In questo come agiscono le dittature?
La prima idea della dittatura è sempre che il presente è eterno perché non è possibile cambiare, perché è intoccabile, è questa perversa forma di eternità e naturalmente il risultato ideologico è l’immobilità, la rassegnazione, il fatalismo, il pensare che le cose sono così e non cambiano. Il recupero del vero senso del tempo è un’attitudine rivoluzionaria. Quest’eternità non esiste più, il tempo ha un altro valore e anche l’uomo è il solo responsabile di questa misura del tempo.
Sempre nel valutare le dittature lei dice: “Le dittature ci tolgono la possibilità di passare da un io a un noi. Oggi che non c’è più il noi di carattere ideologico come possiamo arrivare dall’io al noi? Qual è il noi a cui far riferimento perché la persona non sia chiusa in se stessa?

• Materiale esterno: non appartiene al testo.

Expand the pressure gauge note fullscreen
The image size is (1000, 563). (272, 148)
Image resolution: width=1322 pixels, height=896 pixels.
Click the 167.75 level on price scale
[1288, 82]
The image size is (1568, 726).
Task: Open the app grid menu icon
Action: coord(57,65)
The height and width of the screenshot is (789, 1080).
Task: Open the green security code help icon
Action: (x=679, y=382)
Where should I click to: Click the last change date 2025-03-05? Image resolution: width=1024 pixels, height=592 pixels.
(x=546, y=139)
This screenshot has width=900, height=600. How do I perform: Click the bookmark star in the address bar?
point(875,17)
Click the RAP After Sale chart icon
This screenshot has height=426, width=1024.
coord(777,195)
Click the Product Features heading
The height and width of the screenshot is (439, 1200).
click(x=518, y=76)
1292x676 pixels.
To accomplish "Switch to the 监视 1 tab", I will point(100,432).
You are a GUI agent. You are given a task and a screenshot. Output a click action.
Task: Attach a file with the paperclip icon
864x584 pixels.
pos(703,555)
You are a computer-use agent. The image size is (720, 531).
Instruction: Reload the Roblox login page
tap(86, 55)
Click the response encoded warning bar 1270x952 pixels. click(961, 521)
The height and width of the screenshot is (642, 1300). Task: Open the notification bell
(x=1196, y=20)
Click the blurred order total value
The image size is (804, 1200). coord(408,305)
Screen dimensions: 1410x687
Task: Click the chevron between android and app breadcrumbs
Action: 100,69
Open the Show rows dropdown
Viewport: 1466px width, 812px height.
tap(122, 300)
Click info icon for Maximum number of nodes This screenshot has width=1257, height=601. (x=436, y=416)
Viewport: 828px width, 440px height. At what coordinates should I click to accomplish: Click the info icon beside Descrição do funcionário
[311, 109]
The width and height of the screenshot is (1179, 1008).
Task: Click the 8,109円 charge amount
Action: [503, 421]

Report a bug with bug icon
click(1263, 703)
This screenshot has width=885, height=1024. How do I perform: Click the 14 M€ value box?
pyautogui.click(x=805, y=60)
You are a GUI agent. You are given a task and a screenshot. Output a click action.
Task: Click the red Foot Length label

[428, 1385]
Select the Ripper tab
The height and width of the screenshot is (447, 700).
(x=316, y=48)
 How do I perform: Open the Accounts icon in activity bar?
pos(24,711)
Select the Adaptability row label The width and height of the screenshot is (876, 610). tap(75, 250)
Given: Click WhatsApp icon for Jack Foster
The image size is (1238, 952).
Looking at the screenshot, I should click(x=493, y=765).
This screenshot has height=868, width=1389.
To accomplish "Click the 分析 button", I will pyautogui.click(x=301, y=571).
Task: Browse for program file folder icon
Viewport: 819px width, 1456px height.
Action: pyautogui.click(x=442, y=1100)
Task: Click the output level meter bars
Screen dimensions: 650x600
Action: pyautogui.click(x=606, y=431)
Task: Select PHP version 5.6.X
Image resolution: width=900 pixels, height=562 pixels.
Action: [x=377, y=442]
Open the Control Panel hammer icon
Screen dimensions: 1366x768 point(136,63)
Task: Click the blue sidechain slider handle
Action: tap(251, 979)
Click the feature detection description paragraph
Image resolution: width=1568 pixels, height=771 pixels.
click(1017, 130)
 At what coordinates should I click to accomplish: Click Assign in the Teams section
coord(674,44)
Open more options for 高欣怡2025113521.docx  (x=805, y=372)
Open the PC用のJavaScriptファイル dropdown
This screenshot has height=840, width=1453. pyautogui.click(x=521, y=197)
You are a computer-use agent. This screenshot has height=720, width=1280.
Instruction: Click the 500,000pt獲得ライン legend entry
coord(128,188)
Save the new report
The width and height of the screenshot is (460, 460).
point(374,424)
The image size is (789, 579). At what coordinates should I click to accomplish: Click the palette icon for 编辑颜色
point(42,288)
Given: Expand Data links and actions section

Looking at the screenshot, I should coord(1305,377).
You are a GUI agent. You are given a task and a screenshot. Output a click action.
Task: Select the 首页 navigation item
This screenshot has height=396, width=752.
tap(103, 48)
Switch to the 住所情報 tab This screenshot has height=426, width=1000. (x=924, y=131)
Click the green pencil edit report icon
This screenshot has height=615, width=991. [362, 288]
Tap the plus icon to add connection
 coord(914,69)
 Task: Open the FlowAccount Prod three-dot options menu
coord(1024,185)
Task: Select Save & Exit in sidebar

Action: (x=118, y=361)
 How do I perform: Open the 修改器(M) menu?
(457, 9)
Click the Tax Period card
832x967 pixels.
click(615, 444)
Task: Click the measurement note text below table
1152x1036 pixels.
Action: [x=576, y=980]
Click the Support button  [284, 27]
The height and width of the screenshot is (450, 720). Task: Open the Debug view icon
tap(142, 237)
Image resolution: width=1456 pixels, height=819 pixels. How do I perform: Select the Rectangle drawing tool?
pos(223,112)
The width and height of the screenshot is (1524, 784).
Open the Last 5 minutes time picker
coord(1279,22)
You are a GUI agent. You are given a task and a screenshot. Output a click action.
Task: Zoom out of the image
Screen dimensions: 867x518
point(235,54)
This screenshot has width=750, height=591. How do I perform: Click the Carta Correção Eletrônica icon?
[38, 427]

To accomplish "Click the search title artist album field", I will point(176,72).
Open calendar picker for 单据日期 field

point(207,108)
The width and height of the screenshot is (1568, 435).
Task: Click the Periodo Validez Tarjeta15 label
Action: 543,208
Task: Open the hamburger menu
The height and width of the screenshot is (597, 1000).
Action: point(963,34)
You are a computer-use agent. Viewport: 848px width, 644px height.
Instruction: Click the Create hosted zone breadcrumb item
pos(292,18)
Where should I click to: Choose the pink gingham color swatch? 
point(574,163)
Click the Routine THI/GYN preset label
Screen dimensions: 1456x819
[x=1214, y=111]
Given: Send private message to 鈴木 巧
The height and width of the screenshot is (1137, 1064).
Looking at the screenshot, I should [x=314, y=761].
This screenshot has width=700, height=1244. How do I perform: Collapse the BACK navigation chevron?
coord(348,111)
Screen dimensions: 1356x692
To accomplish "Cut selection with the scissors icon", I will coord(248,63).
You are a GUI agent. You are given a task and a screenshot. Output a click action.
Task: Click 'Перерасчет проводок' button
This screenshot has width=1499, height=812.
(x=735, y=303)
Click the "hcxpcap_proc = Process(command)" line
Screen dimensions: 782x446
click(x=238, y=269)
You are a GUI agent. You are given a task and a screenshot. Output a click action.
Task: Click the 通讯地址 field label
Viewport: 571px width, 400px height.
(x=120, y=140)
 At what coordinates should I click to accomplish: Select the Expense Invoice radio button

Io credo che abbiamo un noi. E’ un noi che si sostiene in una sorta di incertezza. Dopo la caduta del muro di Berlino, dopo questo decreto della morte della Storia che ha fatto Fukuyama, dopo la morte delle ideologie di cui parla qualcuno, l’uomo è pressato da un’enorme incertezza, ma quest’incertezza è anche un fattore di unione, perché in questa incertezza si arriva alla necessità di parlare, di chiederci cosa facciamo, cosa facciamo per capire la realtà. E io vedo con profondo ottimismo che si arriva di nuovo alla formulazione di un noi, questa bellissima manifestazione di esistenza collettiva, sostenuta da un io fortissimo: io penso, io attuo. Ma non solo. Attuiamo noi, che si vede nel movimento antiglobalizzazione, che si vede nel Forum di in Porto Alegre, che si vede nell’esistenza di questo movimento universale che non è un partito politico, che non è un sindacato, che non è un’organizzazione classica di sinistra, che è Attack.
C’era un biglietto che le aveva dato suo nonno per andare “da nessuna parte”. E il film a cui lei ha lavorato si chiama Nowhere. Che cos’è questo concetto di “nessuna parte” e di scomparsa delle frontiere in senso positivo e negativo?
E’ una metafora perché nessun posto sono tutti i posti del mondo. E’ il movimento sempre circolare, quando si comincia ad andare si arriva sempre nello stesso punto. E per me è la vecchia storia del viaggio di Ulisse che racconta Omero nell’Odissea, ma l’importanza di questo viaggio verso nessun posto è il movimento, il fatto di andare, di andare, di andare, è il movimento che simboleggia l’azione, la non passività, l’inquietudine, la curiosità, tutto questo è simboleggiato dall’andare da nessun posto a nessun posto.